How to Improve Financial Record-Keeping for your Business

Financial record keeping isn’t a simple chore that you can rush through during tax season. Rather, the ongoing systematic tracking of your business income, expenses, and transactions provides a foundation for all of your financial processes and helps you to assess how your business is performing throughout the year.

Bookkeeping isn’t every business owner’s favorite activity, but savvy business owners know the value of well-organized financial records. Maintaining detailed books helps ensure tax compliance, supports decision-making, and improves administrative efficiency-saving you time, money and stress! 

As someone who works closely with business owners and their bookkeepers, I’ve seen everything when it comes to bookkeeping. Here’s some information on financial record keeping, including common mistakes and strategies for improvement.

Common Mistakes and Challenges in Financial Record Keeping

Managing your own financial record-keeping can be a cost-saver, but only if you have the time to apply the right amount of attention and expertise to the task. Here are a few of the pitfalls that business owners commonly face with their financial record-keeping:

  • Misclassification of expenses, resulting in inaccurate financial records

  • Inadequate tracking of revenue sources, resulting in tax filing complications

  • Lack of regular review and reconciliation to ensure accuracy and compliance

These issues result in tax compliance issues, cash flow problems, and hindered financial decision-making. Bookkeeping errors and omissions can result in decisions being made with bad information, which can have a long term effect on the business.

Improving Financial Record Keeping: Strategies to Implement

Use Appropriate Software

Every business owner knows the importance of using the right tools for the job. For financial record-keeping, I always recommend Xero. To streamline all of your record-keeping processes, you can integrate your accounting software with your other systems and payment platforms.

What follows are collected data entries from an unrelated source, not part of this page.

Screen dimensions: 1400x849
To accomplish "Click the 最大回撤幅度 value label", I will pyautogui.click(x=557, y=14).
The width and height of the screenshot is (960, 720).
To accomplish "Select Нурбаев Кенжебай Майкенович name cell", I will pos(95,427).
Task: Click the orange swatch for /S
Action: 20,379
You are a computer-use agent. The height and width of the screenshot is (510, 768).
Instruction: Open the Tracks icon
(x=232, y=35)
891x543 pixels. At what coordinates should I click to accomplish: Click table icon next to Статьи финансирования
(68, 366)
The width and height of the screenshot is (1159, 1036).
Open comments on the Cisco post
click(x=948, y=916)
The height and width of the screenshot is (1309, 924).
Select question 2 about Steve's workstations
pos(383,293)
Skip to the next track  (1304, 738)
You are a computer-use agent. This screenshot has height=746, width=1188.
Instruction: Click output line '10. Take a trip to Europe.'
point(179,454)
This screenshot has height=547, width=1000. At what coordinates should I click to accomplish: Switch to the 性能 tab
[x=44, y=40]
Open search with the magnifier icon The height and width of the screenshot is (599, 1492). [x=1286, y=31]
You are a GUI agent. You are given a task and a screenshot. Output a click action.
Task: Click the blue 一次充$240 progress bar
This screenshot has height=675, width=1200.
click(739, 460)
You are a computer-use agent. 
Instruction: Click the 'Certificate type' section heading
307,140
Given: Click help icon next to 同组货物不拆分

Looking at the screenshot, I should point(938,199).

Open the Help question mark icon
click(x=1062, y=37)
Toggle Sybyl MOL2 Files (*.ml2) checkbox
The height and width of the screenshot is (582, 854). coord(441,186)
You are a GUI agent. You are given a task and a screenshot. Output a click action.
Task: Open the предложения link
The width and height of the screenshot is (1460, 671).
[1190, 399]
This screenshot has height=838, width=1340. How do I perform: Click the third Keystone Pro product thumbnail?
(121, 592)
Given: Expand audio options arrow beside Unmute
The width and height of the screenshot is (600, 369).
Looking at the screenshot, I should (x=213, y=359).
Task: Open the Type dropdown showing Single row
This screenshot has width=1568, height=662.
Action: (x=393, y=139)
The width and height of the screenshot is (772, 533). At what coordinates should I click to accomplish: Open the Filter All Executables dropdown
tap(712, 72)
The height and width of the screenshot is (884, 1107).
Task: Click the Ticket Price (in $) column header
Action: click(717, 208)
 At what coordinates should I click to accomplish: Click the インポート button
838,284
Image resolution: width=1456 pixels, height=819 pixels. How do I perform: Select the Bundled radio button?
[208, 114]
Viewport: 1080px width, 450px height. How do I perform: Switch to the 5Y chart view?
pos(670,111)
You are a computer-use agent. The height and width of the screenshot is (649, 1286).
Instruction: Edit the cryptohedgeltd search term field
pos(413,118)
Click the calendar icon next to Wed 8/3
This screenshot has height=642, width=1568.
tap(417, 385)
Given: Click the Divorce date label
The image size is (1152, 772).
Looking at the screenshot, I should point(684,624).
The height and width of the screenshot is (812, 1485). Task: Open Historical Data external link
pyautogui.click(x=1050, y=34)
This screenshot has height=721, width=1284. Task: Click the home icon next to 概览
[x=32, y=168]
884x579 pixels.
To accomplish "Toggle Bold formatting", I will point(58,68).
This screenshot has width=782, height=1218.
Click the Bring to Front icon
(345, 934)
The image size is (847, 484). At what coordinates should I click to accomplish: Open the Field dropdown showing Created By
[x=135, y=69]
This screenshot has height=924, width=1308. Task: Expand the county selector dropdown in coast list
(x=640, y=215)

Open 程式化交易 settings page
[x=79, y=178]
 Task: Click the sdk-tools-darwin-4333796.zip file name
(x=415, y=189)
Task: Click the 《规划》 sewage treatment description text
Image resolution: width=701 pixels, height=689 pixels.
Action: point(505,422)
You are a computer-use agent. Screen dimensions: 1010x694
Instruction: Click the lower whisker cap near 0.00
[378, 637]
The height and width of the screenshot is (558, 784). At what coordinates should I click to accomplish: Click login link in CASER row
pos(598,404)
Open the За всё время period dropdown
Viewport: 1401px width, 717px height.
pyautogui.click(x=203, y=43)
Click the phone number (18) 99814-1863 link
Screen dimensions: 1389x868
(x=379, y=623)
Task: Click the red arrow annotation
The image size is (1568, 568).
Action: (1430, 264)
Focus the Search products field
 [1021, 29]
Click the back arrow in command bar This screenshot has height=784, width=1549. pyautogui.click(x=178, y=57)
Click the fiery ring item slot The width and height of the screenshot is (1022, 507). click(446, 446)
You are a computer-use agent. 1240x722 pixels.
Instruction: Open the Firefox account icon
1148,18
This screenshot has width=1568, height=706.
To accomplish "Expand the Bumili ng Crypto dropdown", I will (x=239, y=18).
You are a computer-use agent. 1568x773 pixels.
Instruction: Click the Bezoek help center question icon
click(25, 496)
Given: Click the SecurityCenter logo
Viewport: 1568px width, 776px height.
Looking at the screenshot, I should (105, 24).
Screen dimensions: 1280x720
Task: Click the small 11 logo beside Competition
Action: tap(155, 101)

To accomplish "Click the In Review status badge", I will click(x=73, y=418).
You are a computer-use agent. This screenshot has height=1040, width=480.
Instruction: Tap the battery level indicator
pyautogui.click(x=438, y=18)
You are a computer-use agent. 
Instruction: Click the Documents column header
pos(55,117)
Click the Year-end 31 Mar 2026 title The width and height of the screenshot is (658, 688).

Regular Review and Reconciliation

Accounts and records should be reviewed on a regular basis. Otherwise, what’s the point in maintaining them? Depending on the bookkeeping system, these reviews may be monthly, weekly, or even daily. A recommended approach is to perform brief, minimal reviews of transactions on a daily or weekly basis, with more thorough reviews occurring at the end of the month.

Financial record reviews should include reconciliation. This involves checking your records against their supporting documentation (eg. receipts, bank statements etc) to ensure that all data is accurate and that there are no inconsistencies between different records. You can use accounting software to partially automate this process. 

Proper Staff Training and Delegation

When delegating tasks such as bookkeeping and accounts management, recognize the limitations of your administrative staff or even yourself! Financial record-keeping is complex and errors can be costly, so it’s essential that these tasks are only performed in house if you have the right person taking on the task.

If your in-house staff is charged with financial record-keeping tasks, be sure to provide proper training and oversight where necessary. Reach out if you’d like a copy of our bookkeeping checklist to keep things on track.

Setting Up Defined Expense Categories

As you establish a record-keeping system, an important initial step is to set up defined expense categories. The major expense groupings are:

  • Fixed expenses that remain the same from month to month, such as rent

  • Variable expenses that occur regularly but change from month to month, such as utility bills

  • Periodic expenses that occur from time to time or on a less-than-monthly basis, such as building repairs or annual insurance payments

More granular categorization can include categories like training and education, insurance, utilities, and software. Keeping your expenses properly categorized in this manner is critical for maintaining organized books and ensuring that you can use the information to see how your business is performing and make decisions.

These are all small changes you can make to start to build out your record keeping system. And that’s exactly how you should look at it- a system or workflow that needs to be built as efficiently and effectively as possible, like you would with marketing or client delivery. Every action you take should benefit the business as a whole- investing the time to create a record keeping system and then implement it and tweek it over time, will benefit you in the long run.

Imagine what it would feel like to know how your business is performing at any point in the time? Imagine the pro active approach you could take with those big decisions, such as can we afford to hire a new staff member, are we able to invest in a rebrand or a tech overhaul? These are the things that you need your financial information for so that decisions are made based on fact and not feelings.